• Lesetext:
——

1) Wenn Zorn I, S. 48 behauptet, daß das Gesetz des Norddeutschen Bundes 
ganz dieselbe Bedeutung habe wie die Gesetze der vier süddeutschen Staaten, 
so steht damit seine eigene Annahme, daß der Norddeutsche Bund völlig weggefallen 
sei, im Widerspruch, da er dies von Bayern, Württemberg u. s. w. doch nicht wird 
behaupten wollen. Wäre die Behauptung Zorns richtig, so müßte innerhalb des 
Reiches der Norddeutsche Bund als Einheit, gleichsam als engerer Bundesstaat neben 
Bayern, Württemberg u. s. w. fortbestehen und das Reich würde nur 5 Mitglie- 
der, darunter ein aus 22 Untermitgliedern bestehendes, haben. Zorn erkennt dies 
in der 2. Aufl., S. 49, Note 14 selbst als richtig an, hält aber an seiner Ansicht fest; 
„praktisch bedeutungslos“ — wie er meint — wäre diese Konsequenz keineswegs.

——

• Vorliegendes Material:

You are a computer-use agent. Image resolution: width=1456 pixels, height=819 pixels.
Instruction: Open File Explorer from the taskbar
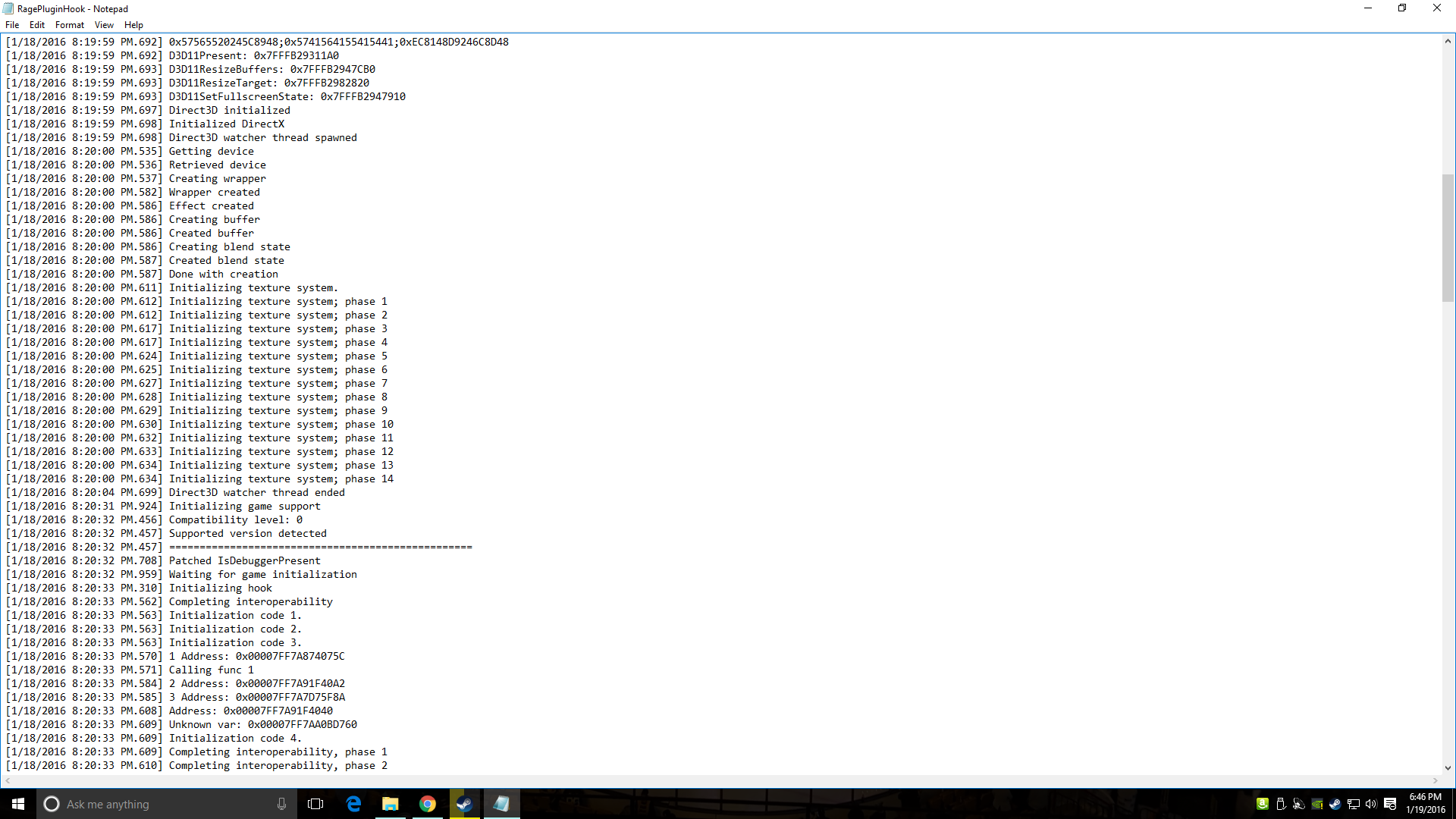391,804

——

• Kurze Aufgabe A:
Schreib den Abschnitt aus dem Lesetext Wort für Wort ab, beginnend bei „1) Wenn Zorn“ und endend bei „diese Konsequenz keineswegs.“.
• Kurze Aufgabe B:
Nenne alle Zahlen, die im Lesetext in Ziffern geschrieben sind, ohne die Fußnotennummer ganz am Anfang.
• Kurze Aufgabe C:
Wie viele Mitglieder hätte das Reich laut Lesetext, wenn Zorns Behauptung richtig wäre?
Das Material stammt aus einer anderen Quelle als der Lesetext.

• Richtige Lösung A:
1) Wenn Zorn I, S. 48 behauptet, daß das Gesetz des Norddeutschen Bundes 
ganz dieselbe Bedeutung habe wie die Gesetze der vier süddeutschen Staaten, 
so steht damit seine eigene Annahme, daß der Norddeutsche Bund völlig weggefallen 
sei, im Widerspruch, da er dies von Bayern, Württemberg u. s. w. doch nicht wird 
behaupten wollen. Wäre die Behauptung Zorns richtig, so müßte innerhalb des 
Reiches der Norddeutsche Bund als Einheit, gleichsam als engerer Bundesstaat neben 
Bayern, Württemberg u. s. w. fortbestehen und das Reich würde nur 5 Mitglie- 
der, darunter ein aus 22 Untermitgliedern bestehendes, haben. Zorn erkennt dies 
in der 2. Aufl., S. 49, Note 14 selbst als richtig an, hält aber an seiner Ansicht fest; 
„praktisch bedeutungslos“ — wie er meint — wäre diese Konsequenz keineswegs.

• Richtige Lösung B:
48, 5, 22, 2, 49, 14

• Richtige Lösung C:
Nur 5 Mitglieder, darunter eines, das aus 22 Untermitgliedern besteht.